PROBLEM TO WORK ON> Report every line below that has the string "computer" in it.

AVAILABLE RECORDS>
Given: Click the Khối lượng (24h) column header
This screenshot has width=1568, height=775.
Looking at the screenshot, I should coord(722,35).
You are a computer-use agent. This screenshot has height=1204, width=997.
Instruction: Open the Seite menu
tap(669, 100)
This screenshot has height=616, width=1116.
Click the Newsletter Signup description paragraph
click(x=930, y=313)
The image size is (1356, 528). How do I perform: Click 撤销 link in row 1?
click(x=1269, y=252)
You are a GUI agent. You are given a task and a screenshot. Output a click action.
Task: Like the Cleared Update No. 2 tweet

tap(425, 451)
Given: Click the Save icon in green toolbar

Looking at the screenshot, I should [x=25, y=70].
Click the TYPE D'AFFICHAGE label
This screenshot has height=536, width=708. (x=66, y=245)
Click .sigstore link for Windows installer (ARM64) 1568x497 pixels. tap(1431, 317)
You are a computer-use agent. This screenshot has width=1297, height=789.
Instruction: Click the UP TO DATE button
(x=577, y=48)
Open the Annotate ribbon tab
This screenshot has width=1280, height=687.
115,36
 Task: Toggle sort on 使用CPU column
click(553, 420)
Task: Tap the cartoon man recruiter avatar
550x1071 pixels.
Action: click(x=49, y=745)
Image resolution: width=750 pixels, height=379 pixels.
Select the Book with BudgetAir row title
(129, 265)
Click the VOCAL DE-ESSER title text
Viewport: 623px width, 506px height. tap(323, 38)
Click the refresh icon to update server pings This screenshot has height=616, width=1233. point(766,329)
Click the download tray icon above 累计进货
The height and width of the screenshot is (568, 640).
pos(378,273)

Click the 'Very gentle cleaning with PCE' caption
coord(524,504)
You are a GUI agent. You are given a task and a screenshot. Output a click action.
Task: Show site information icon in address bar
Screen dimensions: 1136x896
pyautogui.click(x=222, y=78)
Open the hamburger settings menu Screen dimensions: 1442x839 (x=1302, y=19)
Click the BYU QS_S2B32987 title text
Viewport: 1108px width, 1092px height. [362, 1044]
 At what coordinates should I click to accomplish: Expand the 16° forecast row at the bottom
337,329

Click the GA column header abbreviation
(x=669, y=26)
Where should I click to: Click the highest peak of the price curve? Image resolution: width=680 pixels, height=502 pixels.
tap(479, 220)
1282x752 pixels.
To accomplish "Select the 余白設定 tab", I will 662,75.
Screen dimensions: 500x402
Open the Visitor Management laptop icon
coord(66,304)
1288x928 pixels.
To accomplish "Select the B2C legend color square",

TASK RESULT>
You are a computer-use agent. This screenshot has height=1204, width=997.
You are a computer-use agent. This screenshot has width=1297, height=789.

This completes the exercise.